MASTG-TEST-0201: Runtime Use of APIs to Access External Storage
Content in BETA
This content is in beta and still under active development, so it is subject to change any time (e.g. structure, IDs, content, URLs, etc.).
Overview¶
Android apps use a variety of APIs to obtain a file path and store a file. Collecting a comprehensive list of these APIs can be challenging, especially if an app uses a third-party framework, loads code at runtime, or includes native code. The most effective approach to testing applications that write to device storage is usually dynamic analysis, and specifically method tracing ( Method Tracing).
Steps¶
- Make sure you have Frida for Android installed.
- Install the app.
- Execute a script to spawn the app with Frida and log all interactions with files.
- Navigate to the screen of the app that you want to analyse.

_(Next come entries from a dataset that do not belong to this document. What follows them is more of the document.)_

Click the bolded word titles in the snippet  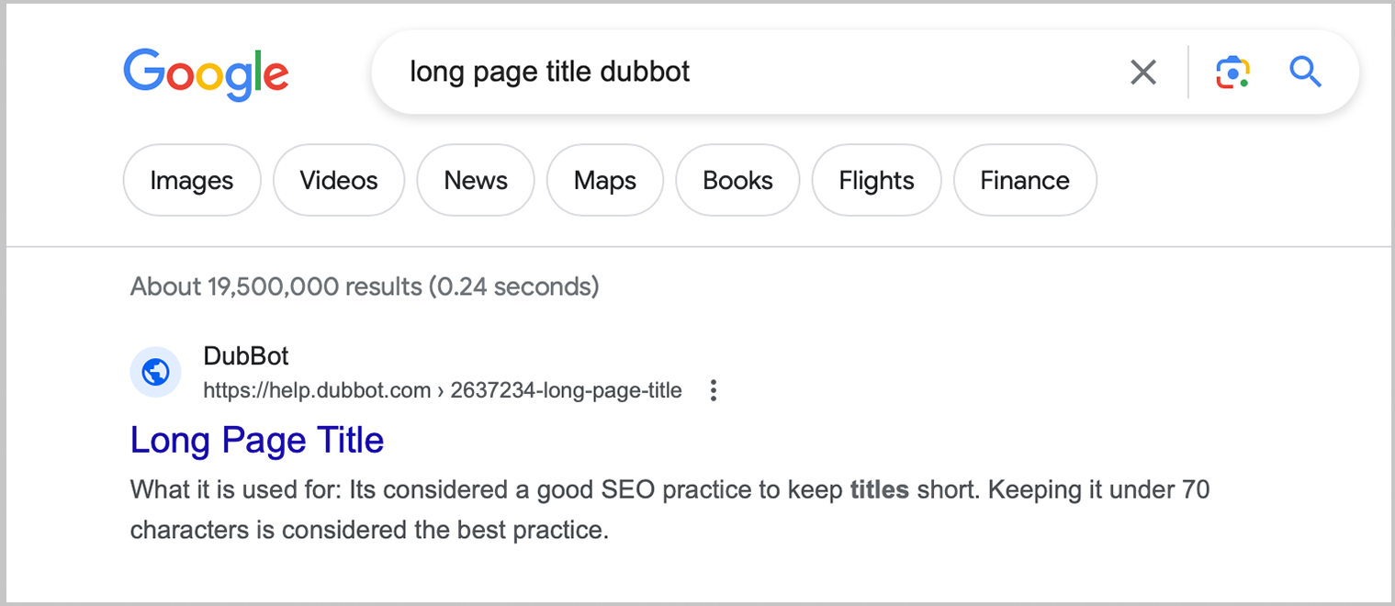878,489
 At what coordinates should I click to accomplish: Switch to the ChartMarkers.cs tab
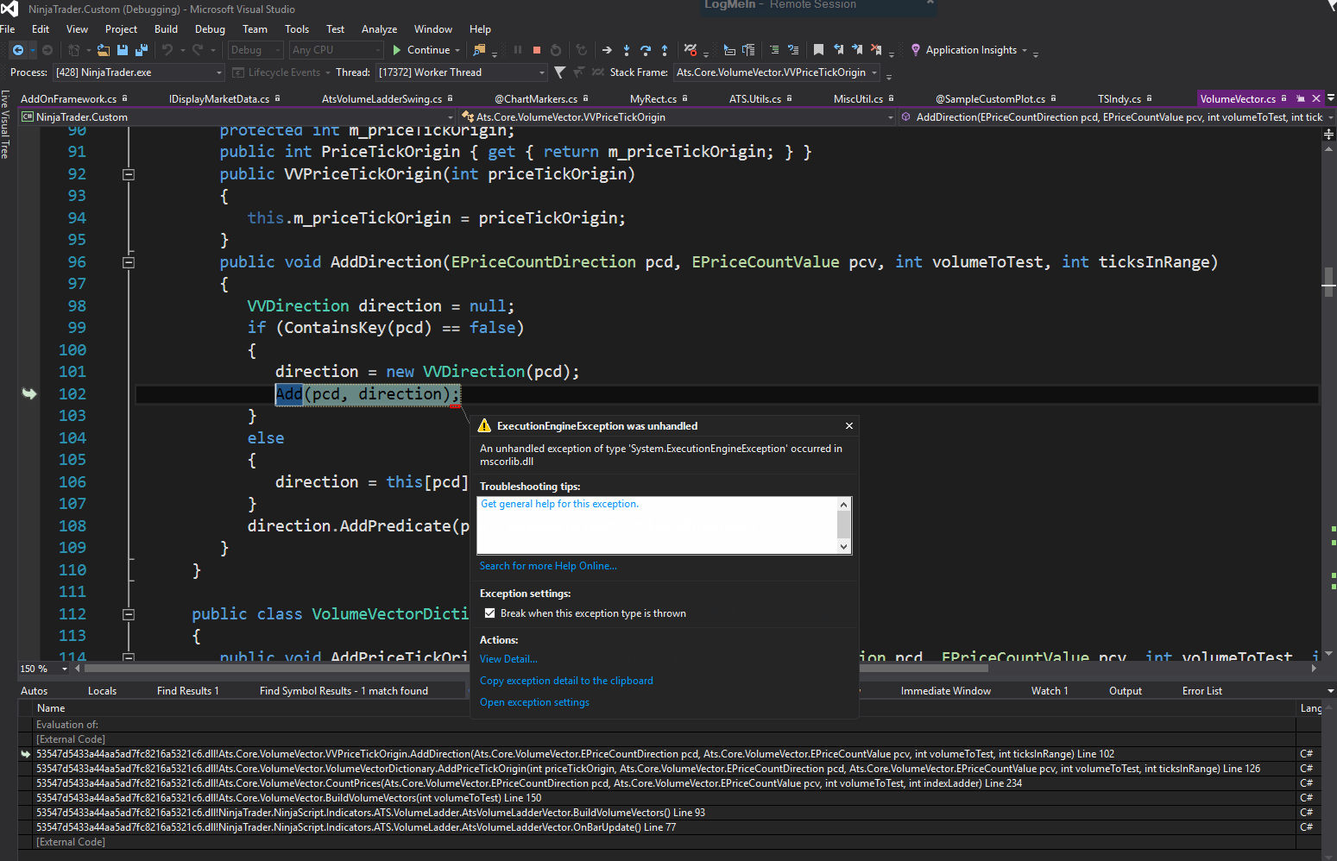coord(535,99)
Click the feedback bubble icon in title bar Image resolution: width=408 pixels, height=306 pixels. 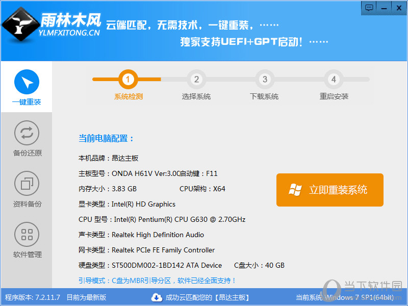(x=369, y=8)
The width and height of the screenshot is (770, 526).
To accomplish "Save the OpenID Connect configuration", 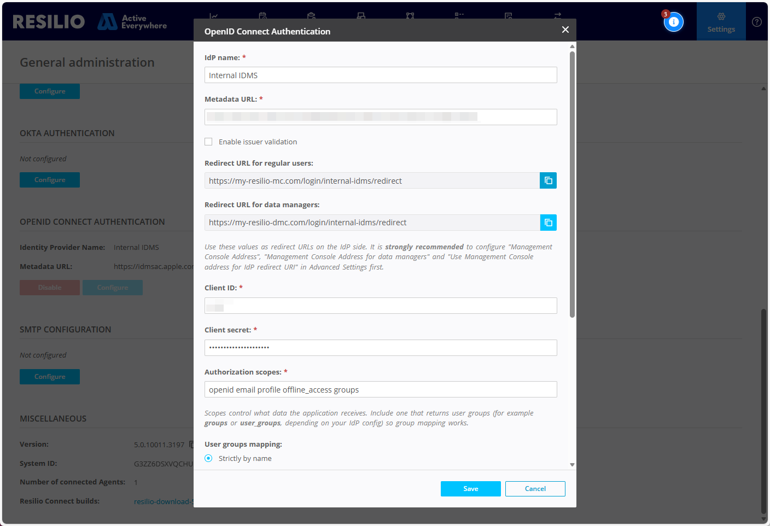I will click(x=470, y=489).
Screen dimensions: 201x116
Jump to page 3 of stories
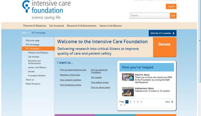point(134,102)
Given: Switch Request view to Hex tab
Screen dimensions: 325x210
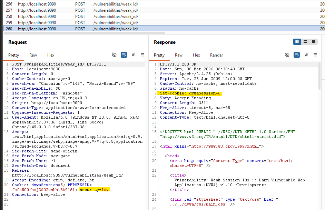Looking at the screenshot, I should 51,55.
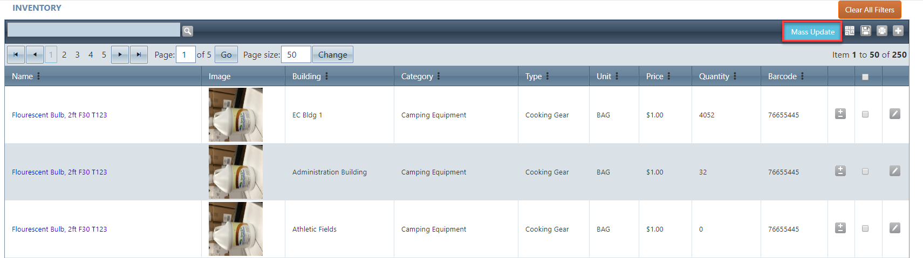Go to page 3
Image resolution: width=923 pixels, height=258 pixels.
[x=77, y=55]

- Close the app to stop Frida.
The Frida script should log all file interactions by hooking into the relevant APIs such as getExternalStorageDirectory, getExternalStoragePublicDirectory, getExternalFilesDir or FileOutPutStream. You could also use open as a catch-all for file interactions. However, this won't catch all file interactions, such as those that use the MediaStore API and should be done with additional filtering as it can generate a lot of noise.
Observation¶
The output should contain a list of files that the app wrote to the external storage during execution and, if possible, the APIs used to write them.
Evaluation¶
The test case fails if the files found above are not encrypted and leak sensitive data.
To confirm this, you can manually inspect the files using adb shell ( Host-Device Data Transfer) to retrieve them from the device, and reverse engineer the app ( Decompiling Java Code) and inspect the code ( Reviewing Decompiled Java Code).